**Exercise brief:**
Copy the rows verbatim, from the line containing "at (716, 410)." through the line containing "What do you see at coordinates (447, 738)".

* * *

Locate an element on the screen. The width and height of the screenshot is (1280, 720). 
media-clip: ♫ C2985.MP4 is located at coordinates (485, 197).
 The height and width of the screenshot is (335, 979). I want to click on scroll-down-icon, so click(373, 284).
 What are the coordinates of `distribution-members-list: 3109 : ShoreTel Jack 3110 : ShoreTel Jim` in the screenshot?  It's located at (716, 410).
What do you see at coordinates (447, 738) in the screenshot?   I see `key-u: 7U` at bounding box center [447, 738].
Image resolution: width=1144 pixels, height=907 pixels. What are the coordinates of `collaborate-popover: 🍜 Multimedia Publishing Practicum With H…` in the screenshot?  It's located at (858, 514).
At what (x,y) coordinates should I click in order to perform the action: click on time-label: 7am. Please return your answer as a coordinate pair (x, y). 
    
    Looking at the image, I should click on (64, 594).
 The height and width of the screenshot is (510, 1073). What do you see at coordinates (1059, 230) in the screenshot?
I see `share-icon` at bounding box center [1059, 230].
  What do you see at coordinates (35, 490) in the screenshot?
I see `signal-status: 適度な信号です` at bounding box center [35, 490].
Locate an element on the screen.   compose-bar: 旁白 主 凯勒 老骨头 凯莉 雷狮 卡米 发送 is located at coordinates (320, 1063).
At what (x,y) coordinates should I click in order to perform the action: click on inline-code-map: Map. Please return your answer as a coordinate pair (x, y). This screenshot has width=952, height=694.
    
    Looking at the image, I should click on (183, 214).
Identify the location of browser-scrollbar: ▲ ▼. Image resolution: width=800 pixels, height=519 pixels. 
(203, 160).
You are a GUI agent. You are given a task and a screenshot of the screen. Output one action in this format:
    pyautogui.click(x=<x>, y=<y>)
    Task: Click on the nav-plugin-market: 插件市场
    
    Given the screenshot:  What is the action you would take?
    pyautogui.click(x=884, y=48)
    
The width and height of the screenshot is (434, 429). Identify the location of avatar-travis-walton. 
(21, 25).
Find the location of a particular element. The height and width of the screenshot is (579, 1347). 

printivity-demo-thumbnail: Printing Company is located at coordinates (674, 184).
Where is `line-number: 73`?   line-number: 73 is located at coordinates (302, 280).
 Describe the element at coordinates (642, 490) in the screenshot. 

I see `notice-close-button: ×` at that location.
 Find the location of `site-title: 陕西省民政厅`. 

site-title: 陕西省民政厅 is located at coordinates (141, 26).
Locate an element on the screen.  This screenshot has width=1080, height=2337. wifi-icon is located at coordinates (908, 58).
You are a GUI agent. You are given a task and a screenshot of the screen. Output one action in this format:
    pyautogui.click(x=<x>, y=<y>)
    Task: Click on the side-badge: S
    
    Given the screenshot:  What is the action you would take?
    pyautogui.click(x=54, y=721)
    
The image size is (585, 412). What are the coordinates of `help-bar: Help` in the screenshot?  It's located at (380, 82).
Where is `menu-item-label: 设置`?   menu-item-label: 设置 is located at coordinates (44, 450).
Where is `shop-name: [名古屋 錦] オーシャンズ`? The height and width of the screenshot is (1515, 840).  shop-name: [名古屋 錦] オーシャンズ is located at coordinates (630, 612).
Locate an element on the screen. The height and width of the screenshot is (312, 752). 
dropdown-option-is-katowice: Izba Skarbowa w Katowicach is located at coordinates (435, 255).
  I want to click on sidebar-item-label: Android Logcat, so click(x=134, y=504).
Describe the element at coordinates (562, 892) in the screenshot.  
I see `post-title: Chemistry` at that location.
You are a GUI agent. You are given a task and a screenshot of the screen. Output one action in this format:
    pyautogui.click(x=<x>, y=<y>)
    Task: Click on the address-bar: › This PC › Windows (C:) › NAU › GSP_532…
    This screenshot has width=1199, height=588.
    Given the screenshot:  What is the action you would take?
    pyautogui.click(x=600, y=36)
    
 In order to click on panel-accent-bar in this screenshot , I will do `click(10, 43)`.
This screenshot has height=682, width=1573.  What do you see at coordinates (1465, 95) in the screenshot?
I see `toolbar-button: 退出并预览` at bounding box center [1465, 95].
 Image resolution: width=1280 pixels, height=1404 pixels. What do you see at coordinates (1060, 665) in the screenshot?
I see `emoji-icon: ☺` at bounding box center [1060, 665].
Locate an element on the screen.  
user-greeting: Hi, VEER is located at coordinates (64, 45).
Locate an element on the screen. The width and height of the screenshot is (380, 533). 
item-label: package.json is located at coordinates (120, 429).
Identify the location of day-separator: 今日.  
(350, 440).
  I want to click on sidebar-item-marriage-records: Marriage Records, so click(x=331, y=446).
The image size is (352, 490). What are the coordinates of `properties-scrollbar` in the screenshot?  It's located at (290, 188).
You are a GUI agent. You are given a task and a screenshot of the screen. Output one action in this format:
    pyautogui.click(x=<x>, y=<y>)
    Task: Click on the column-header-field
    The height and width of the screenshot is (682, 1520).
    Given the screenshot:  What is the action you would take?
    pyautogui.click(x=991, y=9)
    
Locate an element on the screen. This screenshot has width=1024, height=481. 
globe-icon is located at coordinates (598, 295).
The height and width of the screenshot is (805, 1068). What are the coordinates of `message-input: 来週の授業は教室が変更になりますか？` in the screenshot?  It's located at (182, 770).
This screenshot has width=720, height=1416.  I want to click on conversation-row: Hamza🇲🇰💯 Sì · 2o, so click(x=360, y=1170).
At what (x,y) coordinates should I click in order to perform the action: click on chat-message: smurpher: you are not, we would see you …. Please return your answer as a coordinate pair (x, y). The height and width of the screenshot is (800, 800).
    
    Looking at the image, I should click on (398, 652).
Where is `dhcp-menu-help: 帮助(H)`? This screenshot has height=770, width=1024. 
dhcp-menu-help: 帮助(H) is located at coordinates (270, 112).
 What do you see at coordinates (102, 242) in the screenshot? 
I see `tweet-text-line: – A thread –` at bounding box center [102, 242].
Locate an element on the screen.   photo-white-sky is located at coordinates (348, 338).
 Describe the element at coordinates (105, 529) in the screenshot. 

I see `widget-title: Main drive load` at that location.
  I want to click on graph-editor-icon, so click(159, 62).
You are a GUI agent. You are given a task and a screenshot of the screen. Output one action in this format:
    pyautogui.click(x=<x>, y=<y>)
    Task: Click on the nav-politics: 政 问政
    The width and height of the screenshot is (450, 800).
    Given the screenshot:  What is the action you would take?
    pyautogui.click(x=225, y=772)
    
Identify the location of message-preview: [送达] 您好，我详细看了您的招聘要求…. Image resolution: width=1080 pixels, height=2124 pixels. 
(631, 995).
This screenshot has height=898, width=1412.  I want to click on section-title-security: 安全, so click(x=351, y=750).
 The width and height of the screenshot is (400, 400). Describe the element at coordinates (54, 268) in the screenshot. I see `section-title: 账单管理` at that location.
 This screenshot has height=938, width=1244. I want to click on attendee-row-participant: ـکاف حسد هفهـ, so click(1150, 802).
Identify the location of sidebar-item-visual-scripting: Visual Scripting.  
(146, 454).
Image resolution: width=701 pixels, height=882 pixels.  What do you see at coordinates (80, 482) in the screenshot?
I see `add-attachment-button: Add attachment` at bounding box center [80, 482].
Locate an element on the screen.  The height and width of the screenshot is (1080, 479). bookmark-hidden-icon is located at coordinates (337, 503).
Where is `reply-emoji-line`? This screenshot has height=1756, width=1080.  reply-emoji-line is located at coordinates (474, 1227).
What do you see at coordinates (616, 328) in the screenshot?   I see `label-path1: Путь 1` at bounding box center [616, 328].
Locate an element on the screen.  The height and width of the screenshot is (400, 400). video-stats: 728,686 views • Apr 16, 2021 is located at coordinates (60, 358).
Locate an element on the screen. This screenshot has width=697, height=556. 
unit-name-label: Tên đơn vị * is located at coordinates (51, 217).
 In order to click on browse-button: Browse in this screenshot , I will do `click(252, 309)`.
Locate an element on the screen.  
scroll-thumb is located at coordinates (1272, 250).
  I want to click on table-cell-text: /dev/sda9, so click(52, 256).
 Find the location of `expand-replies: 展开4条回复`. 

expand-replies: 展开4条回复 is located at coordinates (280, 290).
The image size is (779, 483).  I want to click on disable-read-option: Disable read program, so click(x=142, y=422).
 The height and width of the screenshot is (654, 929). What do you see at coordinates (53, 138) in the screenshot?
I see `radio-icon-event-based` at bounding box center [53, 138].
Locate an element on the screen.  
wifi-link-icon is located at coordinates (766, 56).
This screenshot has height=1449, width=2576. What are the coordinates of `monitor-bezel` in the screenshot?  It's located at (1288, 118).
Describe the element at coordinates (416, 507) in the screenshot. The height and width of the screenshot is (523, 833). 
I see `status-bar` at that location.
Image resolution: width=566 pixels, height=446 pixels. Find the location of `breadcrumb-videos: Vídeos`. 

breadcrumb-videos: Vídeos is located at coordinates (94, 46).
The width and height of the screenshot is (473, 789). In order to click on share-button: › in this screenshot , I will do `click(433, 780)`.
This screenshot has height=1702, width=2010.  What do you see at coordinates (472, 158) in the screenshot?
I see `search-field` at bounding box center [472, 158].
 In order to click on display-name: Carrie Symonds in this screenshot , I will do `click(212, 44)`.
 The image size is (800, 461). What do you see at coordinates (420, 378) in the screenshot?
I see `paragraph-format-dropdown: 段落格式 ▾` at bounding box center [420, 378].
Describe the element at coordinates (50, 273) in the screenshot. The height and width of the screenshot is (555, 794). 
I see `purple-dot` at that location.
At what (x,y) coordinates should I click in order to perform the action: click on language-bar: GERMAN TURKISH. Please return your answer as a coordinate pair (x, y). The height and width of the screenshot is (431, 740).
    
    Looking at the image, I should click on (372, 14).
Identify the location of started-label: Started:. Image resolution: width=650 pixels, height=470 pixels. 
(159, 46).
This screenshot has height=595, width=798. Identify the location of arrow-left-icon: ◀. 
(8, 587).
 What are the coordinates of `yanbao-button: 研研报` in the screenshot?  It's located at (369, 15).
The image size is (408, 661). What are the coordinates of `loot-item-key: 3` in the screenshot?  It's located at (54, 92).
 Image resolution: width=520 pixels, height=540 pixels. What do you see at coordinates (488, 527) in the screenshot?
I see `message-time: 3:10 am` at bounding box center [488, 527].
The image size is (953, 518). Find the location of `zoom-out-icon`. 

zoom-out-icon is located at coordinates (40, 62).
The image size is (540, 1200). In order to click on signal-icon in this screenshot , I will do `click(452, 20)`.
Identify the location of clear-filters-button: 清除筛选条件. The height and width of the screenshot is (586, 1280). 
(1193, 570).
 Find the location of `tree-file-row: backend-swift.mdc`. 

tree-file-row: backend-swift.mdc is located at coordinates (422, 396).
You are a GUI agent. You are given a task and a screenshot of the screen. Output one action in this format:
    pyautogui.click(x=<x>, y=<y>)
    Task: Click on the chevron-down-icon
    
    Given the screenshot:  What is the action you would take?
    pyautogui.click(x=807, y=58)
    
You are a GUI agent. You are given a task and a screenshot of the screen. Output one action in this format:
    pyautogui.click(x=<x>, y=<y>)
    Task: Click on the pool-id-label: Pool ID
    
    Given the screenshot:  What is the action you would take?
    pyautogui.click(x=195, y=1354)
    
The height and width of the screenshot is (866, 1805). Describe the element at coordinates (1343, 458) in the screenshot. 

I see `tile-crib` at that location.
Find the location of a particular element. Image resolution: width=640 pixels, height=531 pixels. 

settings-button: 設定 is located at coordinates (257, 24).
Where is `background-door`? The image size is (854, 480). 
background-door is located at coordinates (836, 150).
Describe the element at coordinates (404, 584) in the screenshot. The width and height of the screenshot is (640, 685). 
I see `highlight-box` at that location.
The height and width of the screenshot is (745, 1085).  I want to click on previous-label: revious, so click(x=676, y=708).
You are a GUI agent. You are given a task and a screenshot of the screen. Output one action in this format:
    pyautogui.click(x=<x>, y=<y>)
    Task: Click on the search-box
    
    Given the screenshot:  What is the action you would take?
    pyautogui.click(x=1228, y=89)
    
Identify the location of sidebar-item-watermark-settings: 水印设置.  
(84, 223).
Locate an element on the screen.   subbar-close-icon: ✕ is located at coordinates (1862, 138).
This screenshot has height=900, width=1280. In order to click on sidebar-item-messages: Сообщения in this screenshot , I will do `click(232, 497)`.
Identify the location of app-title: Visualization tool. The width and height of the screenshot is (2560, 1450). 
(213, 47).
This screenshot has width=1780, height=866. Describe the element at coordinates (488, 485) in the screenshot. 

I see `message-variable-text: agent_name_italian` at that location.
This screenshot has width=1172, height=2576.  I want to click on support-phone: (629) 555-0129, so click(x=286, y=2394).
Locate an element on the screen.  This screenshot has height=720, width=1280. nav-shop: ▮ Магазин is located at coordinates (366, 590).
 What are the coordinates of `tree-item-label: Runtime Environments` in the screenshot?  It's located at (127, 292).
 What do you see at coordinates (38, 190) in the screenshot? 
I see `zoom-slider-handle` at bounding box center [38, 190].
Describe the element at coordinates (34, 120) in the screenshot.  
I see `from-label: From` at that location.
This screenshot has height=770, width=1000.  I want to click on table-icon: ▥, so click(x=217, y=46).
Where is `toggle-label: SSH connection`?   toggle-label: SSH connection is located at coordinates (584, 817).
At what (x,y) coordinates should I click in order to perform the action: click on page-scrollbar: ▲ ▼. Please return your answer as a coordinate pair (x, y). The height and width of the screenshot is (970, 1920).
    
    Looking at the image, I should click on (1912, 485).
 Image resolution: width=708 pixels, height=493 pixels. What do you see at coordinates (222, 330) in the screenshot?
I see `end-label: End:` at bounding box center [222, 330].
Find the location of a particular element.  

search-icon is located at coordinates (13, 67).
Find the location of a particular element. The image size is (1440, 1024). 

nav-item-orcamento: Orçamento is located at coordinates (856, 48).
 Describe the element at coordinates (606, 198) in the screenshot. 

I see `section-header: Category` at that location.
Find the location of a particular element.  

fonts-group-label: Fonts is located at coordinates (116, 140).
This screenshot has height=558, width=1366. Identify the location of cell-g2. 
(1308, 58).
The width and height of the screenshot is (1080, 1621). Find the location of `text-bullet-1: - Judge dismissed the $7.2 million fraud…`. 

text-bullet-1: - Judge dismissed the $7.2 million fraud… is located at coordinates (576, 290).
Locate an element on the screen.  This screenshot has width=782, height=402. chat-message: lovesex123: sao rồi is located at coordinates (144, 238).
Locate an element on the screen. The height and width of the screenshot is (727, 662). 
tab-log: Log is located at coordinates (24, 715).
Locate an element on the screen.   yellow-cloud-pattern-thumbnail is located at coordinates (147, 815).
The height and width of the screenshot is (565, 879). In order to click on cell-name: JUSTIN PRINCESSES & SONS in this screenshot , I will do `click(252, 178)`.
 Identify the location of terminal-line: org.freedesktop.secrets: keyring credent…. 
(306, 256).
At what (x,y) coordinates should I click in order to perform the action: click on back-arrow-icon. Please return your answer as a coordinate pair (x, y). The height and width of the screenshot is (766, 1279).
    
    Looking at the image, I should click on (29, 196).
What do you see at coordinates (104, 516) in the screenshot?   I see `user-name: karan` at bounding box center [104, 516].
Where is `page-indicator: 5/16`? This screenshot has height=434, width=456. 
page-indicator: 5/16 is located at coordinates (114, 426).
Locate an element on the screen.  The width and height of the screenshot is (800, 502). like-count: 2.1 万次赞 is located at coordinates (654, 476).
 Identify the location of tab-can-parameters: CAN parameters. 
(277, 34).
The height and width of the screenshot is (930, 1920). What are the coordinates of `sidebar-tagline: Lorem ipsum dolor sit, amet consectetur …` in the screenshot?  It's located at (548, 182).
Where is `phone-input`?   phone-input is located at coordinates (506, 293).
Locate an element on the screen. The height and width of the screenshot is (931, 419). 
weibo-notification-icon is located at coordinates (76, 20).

* * *

**Solution:**
 What are the coordinates of `distribution-members-list: 3109 : ShoreTel Jack 3110 : ShoreTel Jim` in the screenshot?  It's located at (716, 410).
What do you see at coordinates (447, 738) in the screenshot?   I see `key-u: 7U` at bounding box center [447, 738].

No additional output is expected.